**Assigned task:**
Using the data below, show every line where the word "height" occurs.
(Extracted material Opens)
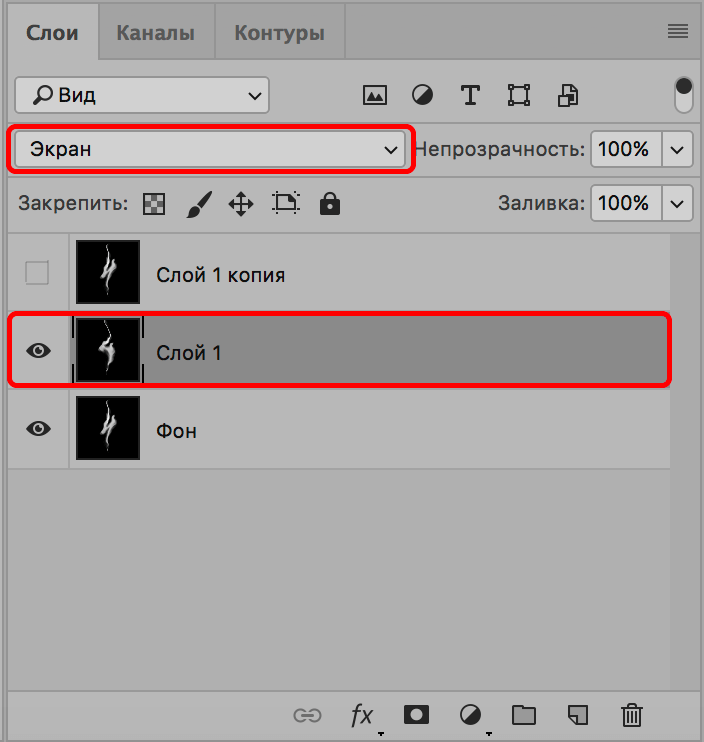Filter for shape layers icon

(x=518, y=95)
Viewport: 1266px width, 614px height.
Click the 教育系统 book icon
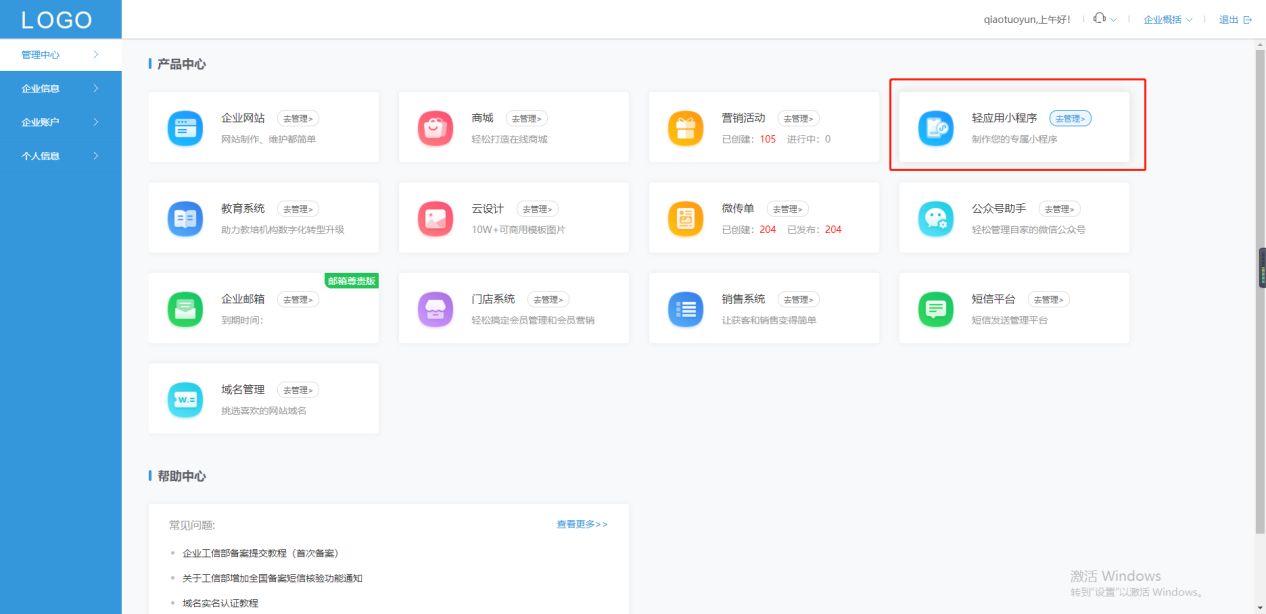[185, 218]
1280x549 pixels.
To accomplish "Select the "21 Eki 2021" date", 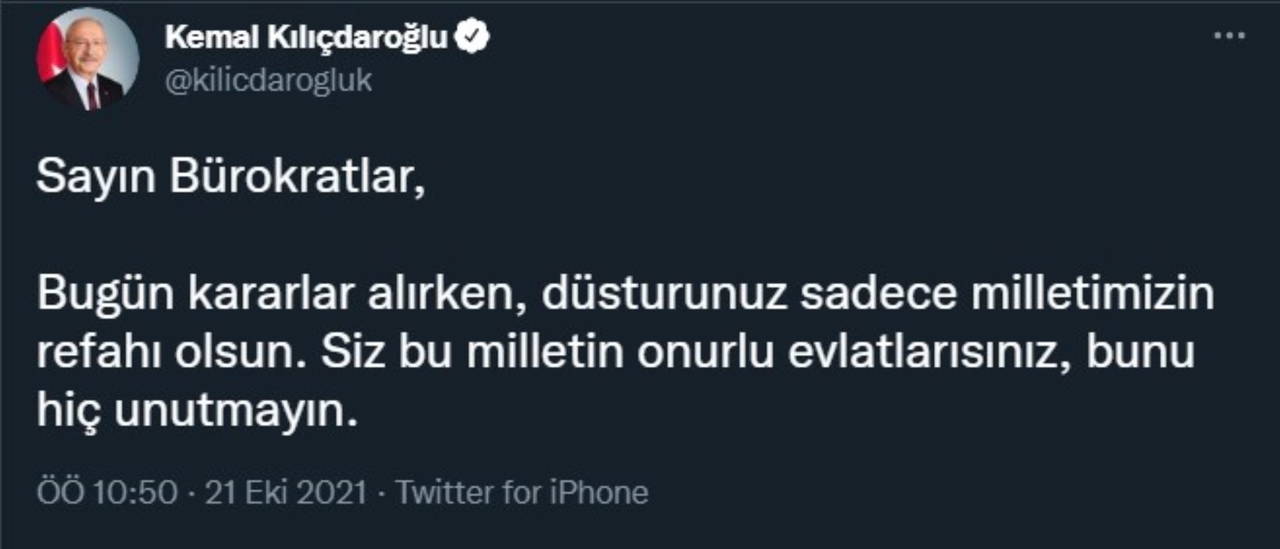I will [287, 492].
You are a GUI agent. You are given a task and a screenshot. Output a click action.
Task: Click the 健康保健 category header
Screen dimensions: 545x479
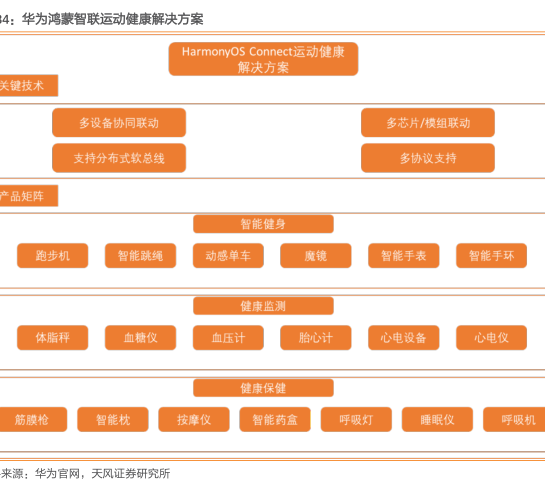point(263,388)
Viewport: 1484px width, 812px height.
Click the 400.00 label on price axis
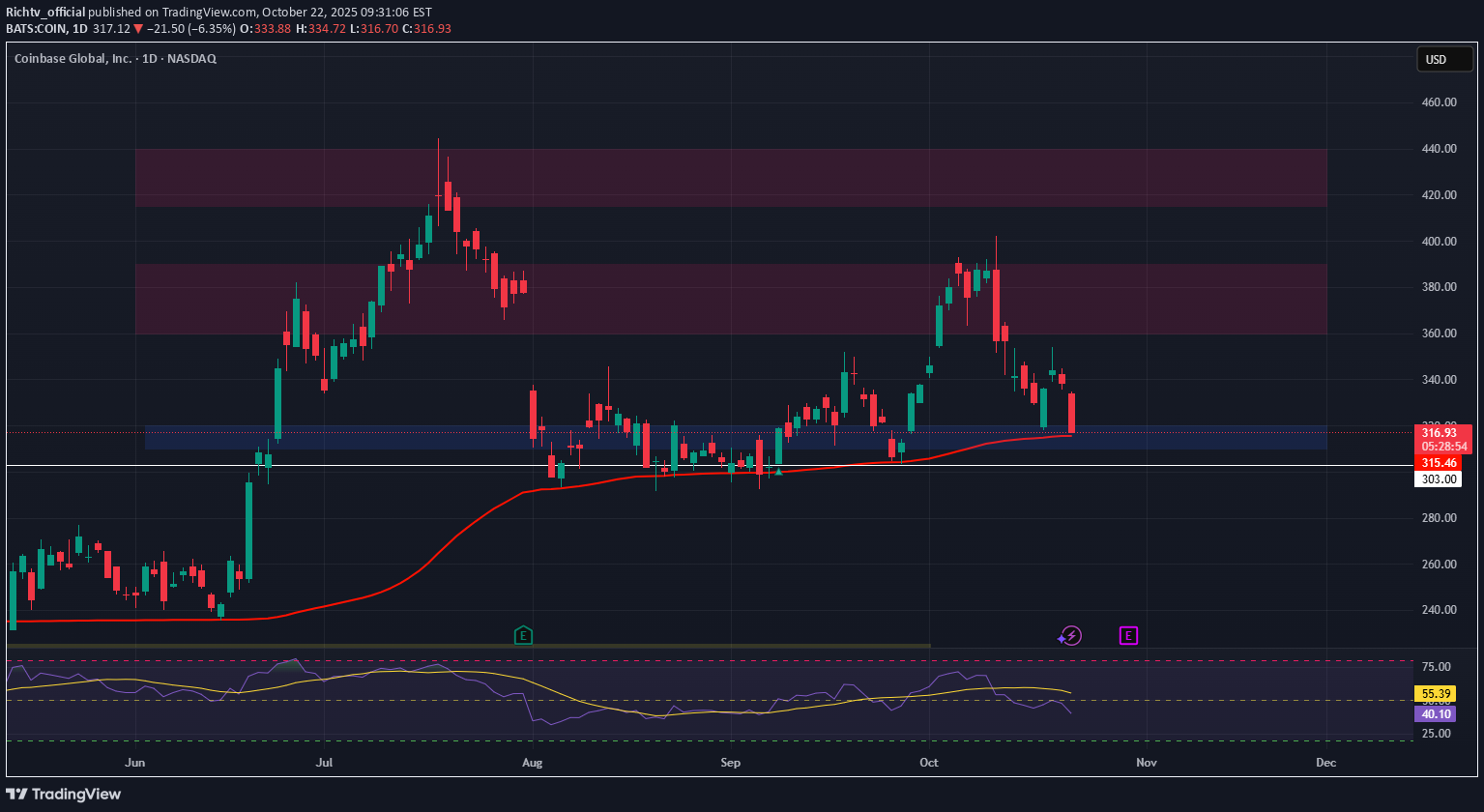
(Extracted material Closes)
**Result of this task:**
Viewport: 1266px width, 614px height.
Viewport: 1484px width, 812px height.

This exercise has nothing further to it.